§ Data extracts:
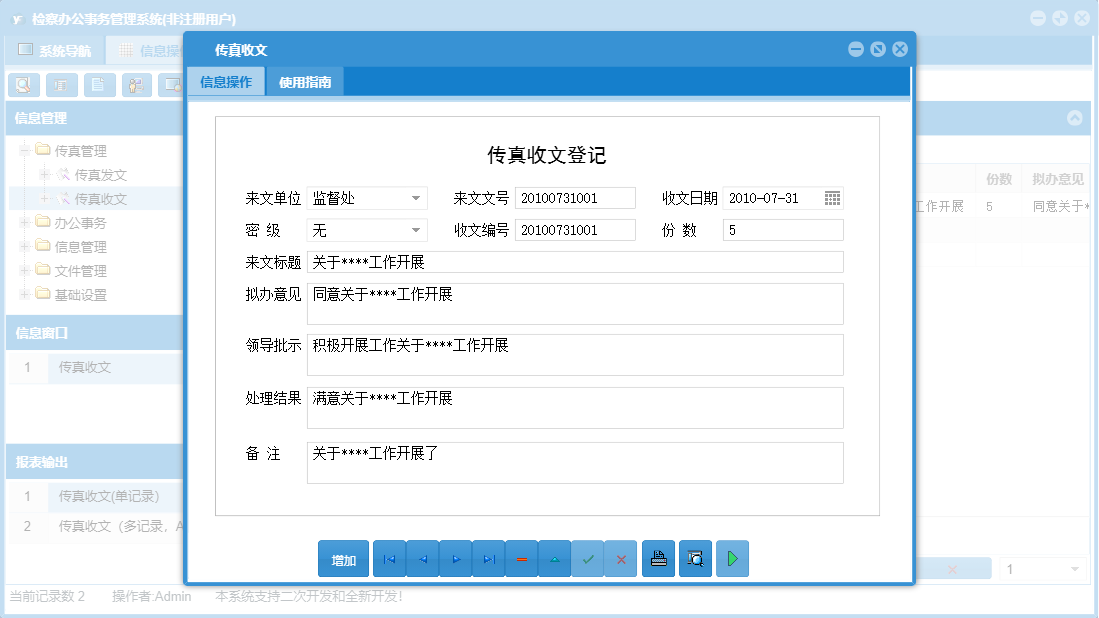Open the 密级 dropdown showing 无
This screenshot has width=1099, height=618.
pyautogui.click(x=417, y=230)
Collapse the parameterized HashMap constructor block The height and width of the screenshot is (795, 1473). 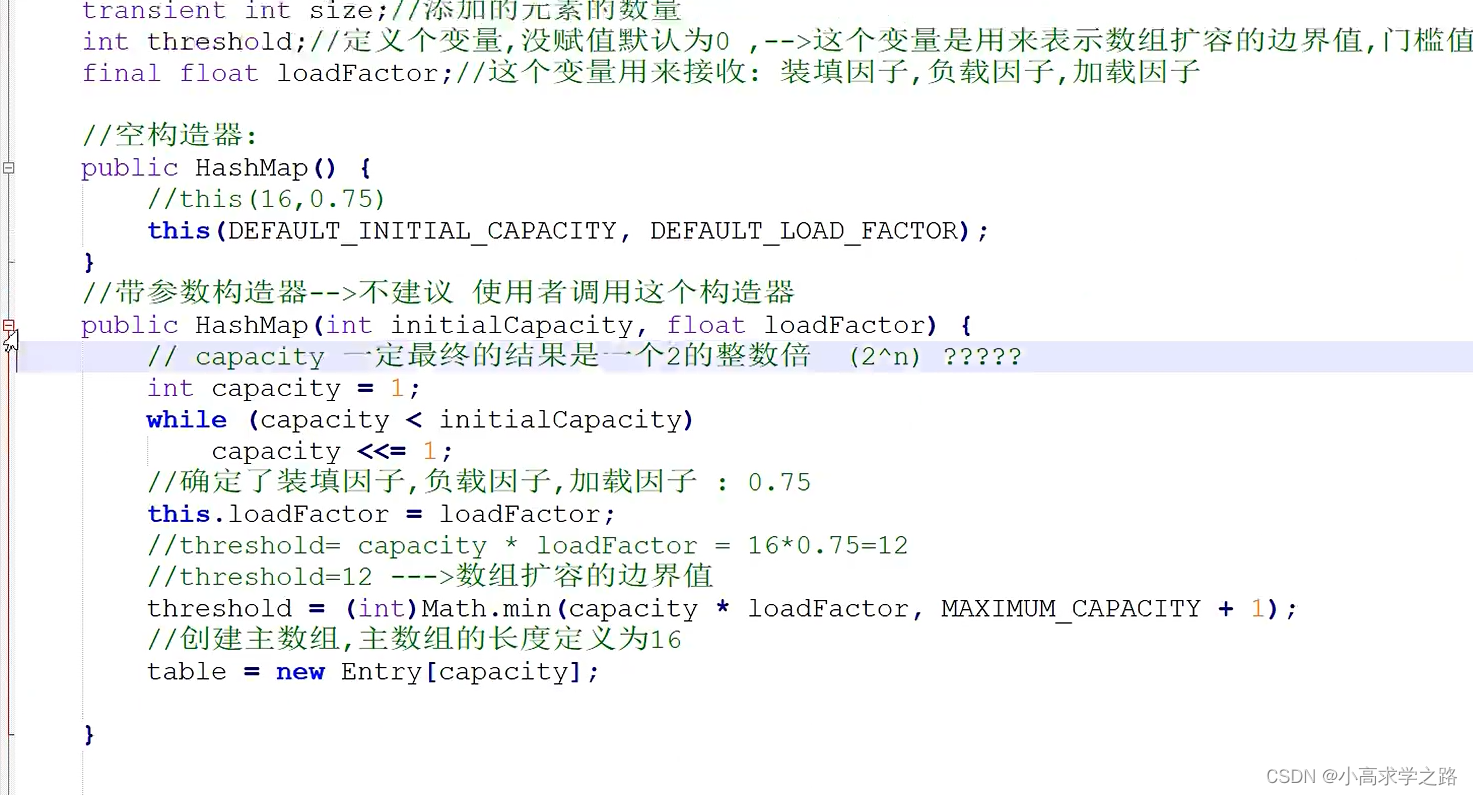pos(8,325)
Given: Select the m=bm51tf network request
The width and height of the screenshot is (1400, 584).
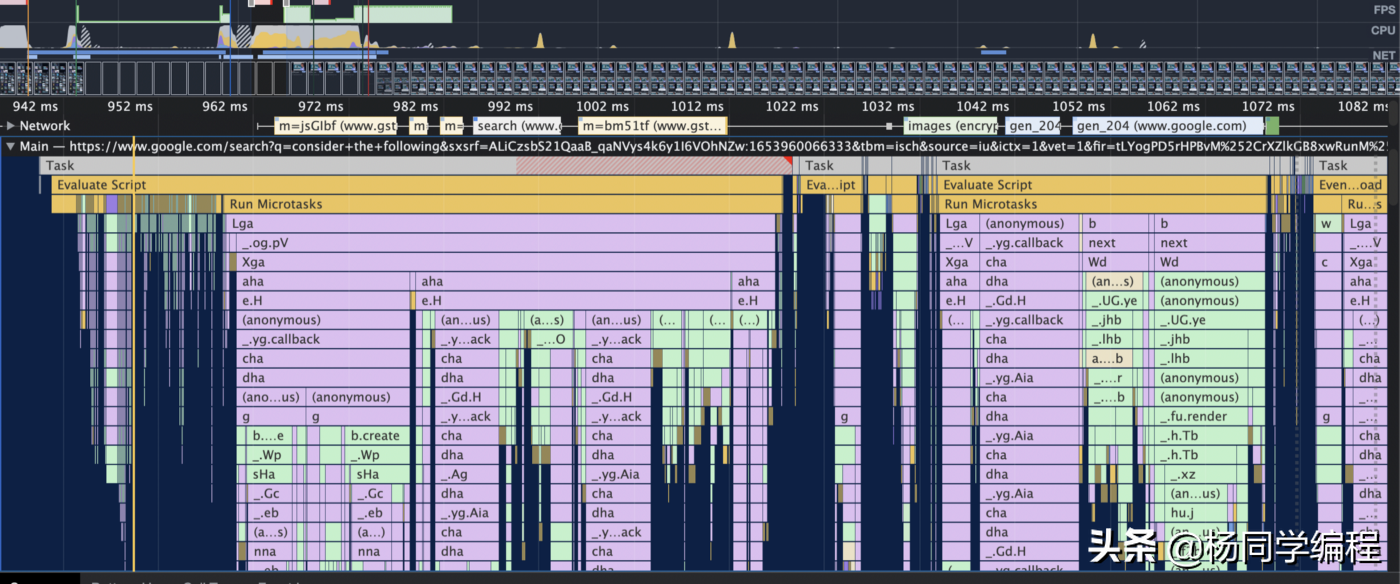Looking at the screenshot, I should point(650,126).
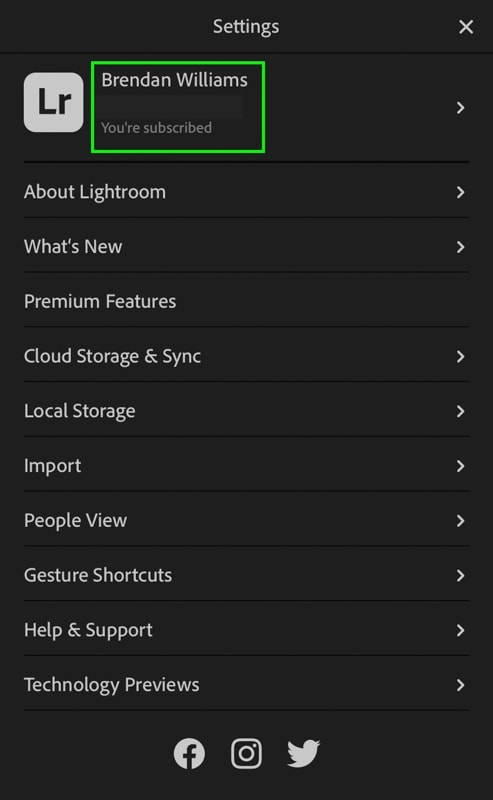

§ Requirement: Which lines run from the one containing "The width and" to the end of the entries above? Write them out exactly, leaving out every picture.

§ Answer section:
The width and height of the screenshot is (1400, 584).
Looking at the screenshot, I should point(650,126).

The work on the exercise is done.